◆ Pixel coordinate grounding data ◆
····················

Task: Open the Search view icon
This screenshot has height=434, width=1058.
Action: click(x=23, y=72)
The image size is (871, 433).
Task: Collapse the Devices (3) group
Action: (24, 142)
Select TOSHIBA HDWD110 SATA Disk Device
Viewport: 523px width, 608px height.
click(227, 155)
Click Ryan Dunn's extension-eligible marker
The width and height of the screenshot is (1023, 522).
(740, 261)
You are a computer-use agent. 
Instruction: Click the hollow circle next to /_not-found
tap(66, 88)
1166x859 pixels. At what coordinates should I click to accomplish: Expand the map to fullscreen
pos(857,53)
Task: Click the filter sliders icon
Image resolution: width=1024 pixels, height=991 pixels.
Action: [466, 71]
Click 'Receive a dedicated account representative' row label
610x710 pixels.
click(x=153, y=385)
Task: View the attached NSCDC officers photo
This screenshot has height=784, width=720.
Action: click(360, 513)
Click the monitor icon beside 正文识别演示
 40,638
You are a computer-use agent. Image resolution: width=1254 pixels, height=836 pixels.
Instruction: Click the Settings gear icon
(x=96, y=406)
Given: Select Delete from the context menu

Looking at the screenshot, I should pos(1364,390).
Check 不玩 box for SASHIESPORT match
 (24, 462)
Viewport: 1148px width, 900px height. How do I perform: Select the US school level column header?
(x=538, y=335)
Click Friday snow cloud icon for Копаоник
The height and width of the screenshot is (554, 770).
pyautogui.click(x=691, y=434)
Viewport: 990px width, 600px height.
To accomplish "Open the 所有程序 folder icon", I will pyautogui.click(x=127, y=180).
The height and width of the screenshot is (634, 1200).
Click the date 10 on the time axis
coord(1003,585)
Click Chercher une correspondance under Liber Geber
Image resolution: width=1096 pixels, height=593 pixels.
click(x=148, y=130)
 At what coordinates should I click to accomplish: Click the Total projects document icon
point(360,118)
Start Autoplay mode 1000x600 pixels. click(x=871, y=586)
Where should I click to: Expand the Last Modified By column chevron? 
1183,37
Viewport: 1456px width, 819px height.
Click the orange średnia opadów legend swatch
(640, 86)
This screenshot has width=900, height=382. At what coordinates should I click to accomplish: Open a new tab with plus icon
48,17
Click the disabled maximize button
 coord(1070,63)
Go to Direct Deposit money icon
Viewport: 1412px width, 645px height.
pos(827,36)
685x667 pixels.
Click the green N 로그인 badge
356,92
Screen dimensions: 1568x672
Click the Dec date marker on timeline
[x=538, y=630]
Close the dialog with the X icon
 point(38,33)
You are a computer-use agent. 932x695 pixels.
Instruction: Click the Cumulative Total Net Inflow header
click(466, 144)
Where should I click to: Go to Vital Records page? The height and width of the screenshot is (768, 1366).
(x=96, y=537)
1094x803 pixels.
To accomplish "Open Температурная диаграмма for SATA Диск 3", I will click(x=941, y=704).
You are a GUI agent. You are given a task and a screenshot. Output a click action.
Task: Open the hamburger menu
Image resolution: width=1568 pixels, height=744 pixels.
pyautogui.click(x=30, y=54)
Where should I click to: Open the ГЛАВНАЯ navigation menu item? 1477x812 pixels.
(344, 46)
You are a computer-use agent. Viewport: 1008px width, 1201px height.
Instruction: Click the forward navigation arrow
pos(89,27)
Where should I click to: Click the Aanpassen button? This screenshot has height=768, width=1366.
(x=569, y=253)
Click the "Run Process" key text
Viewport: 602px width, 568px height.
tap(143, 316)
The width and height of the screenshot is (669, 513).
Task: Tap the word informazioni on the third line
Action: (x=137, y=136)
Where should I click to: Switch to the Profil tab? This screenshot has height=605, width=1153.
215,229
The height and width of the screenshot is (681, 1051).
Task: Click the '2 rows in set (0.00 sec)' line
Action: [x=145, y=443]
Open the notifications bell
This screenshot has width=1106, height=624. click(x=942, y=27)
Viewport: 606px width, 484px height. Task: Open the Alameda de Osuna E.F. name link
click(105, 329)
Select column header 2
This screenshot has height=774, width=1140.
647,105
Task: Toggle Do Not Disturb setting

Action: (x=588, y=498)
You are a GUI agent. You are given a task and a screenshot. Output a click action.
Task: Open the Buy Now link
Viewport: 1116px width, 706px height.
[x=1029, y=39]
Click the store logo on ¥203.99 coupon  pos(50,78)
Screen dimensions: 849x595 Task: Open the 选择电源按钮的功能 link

····················

The lines above, starting at the one with "Image resolution: width=1024" and ending at the one with "Screen dimensions: 1568x672", are the only ones to return, exactly as written.

◆ Response area ◆
Image resolution: width=1024 pixels, height=991 pixels.
Action: [466, 71]
Click 'Receive a dedicated account representative' row label
610x710 pixels.
click(x=153, y=385)
Task: View the attached NSCDC officers photo
This screenshot has height=784, width=720.
Action: click(360, 513)
Click the monitor icon beside 正文识别演示
 40,638
You are a computer-use agent. Image resolution: width=1254 pixels, height=836 pixels.
Instruction: Click the Settings gear icon
(x=96, y=406)
Given: Select Delete from the context menu

Looking at the screenshot, I should pos(1364,390).
Check 不玩 box for SASHIESPORT match
 (24, 462)
Viewport: 1148px width, 900px height. How do I perform: Select the US school level column header?
(x=538, y=335)
Click Friday snow cloud icon for Копаоник
The height and width of the screenshot is (554, 770).
pyautogui.click(x=691, y=434)
Viewport: 990px width, 600px height.
To accomplish "Open the 所有程序 folder icon", I will pyautogui.click(x=127, y=180).
The height and width of the screenshot is (634, 1200).
Click the date 10 on the time axis
coord(1003,585)
Click Chercher une correspondance under Liber Geber
Image resolution: width=1096 pixels, height=593 pixels.
click(x=148, y=130)
 At what coordinates should I click to accomplish: Click the Total projects document icon
point(360,118)
Start Autoplay mode 1000x600 pixels. click(x=871, y=586)
Where should I click to: Expand the Last Modified By column chevron? 
1183,37
Viewport: 1456px width, 819px height.
Click the orange średnia opadów legend swatch
(640, 86)
This screenshot has width=900, height=382. At what coordinates should I click to accomplish: Open a new tab with plus icon
48,17
Click the disabled maximize button
 coord(1070,63)
Go to Direct Deposit money icon
Viewport: 1412px width, 645px height.
pos(827,36)
685x667 pixels.
Click the green N 로그인 badge
356,92
Screen dimensions: 1568x672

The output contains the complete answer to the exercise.